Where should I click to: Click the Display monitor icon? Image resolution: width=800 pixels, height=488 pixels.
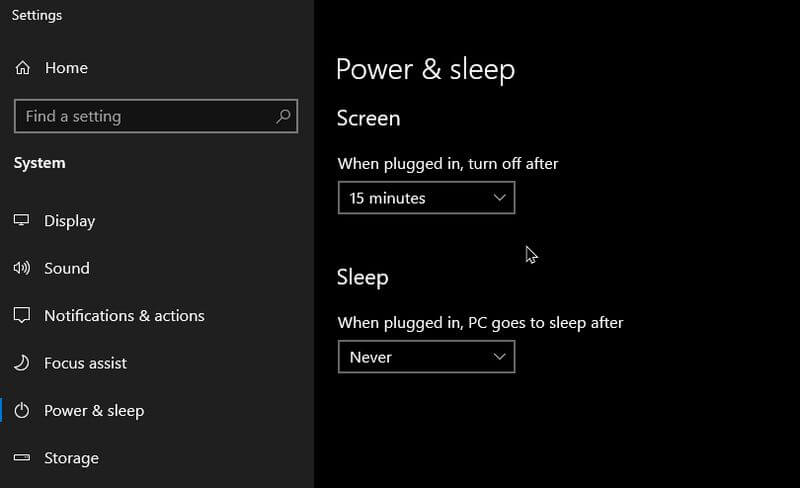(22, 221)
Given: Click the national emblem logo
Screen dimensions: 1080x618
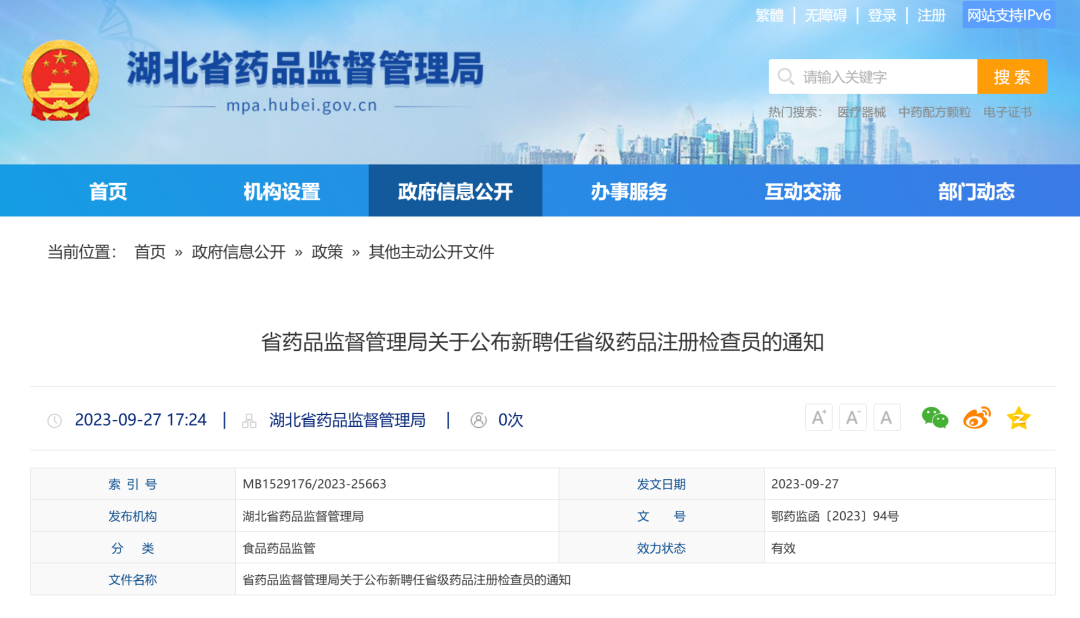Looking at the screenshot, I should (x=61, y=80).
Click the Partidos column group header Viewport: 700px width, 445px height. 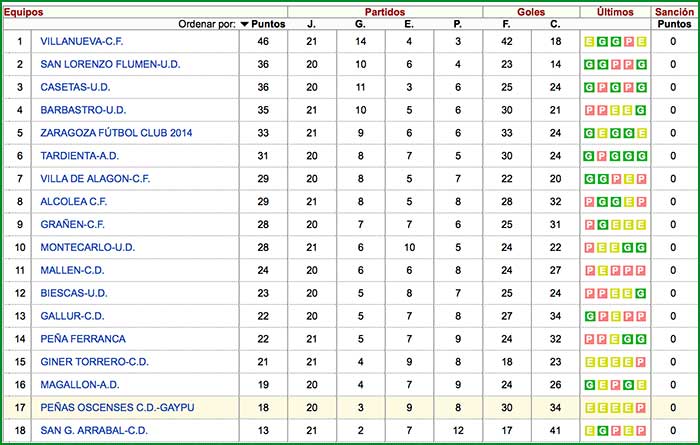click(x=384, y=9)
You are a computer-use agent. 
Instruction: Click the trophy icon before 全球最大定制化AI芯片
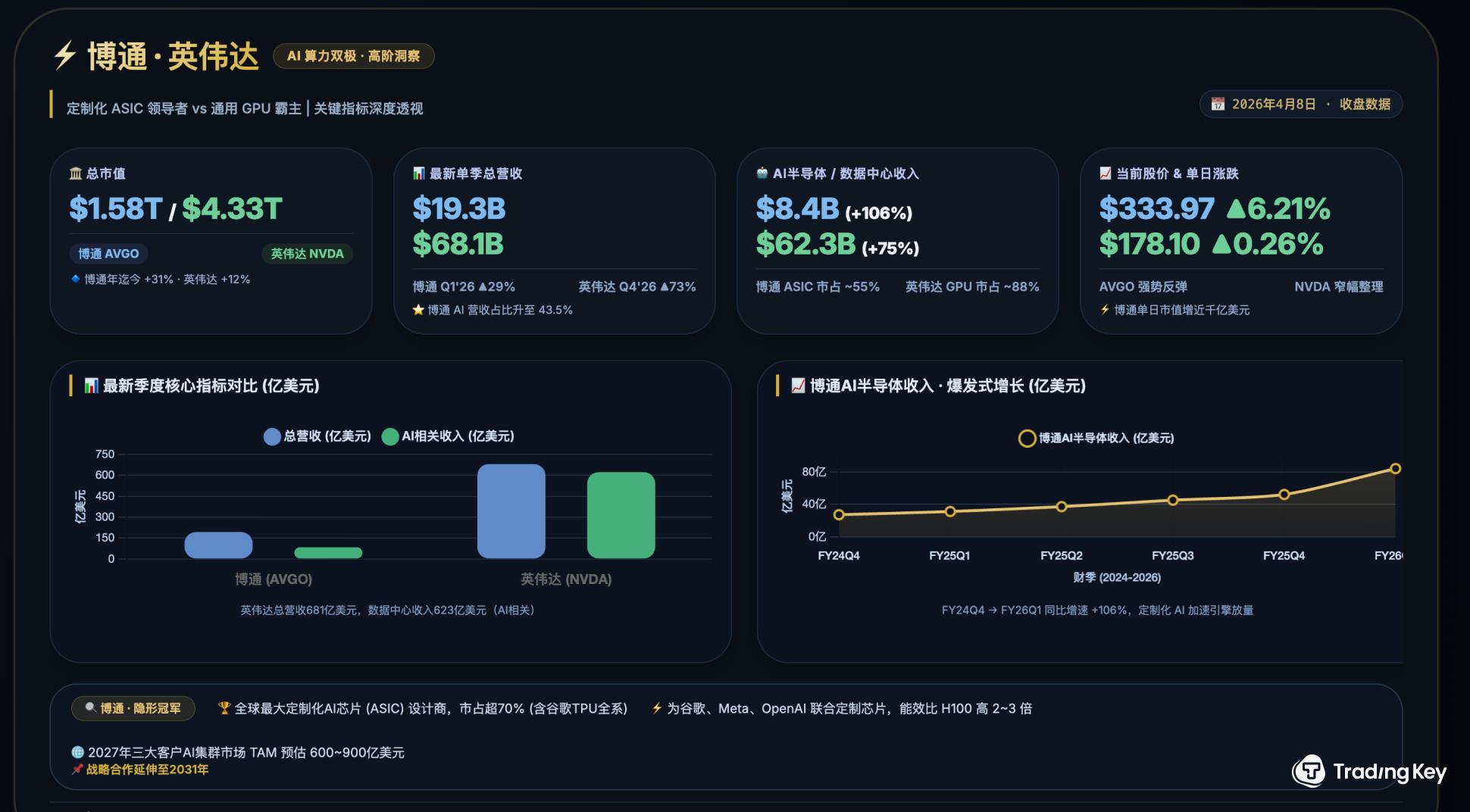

■ ■ ■ ■ ■

» What you are asked to do:
Only the lines from the one with "You are a computer-use agent." through the end of the listing above should be output, exactly as written and with no pictures.

» Response below:
You are a computer-use agent. 
Instruction: Click the trophy icon before 全球最大定制化AI芯片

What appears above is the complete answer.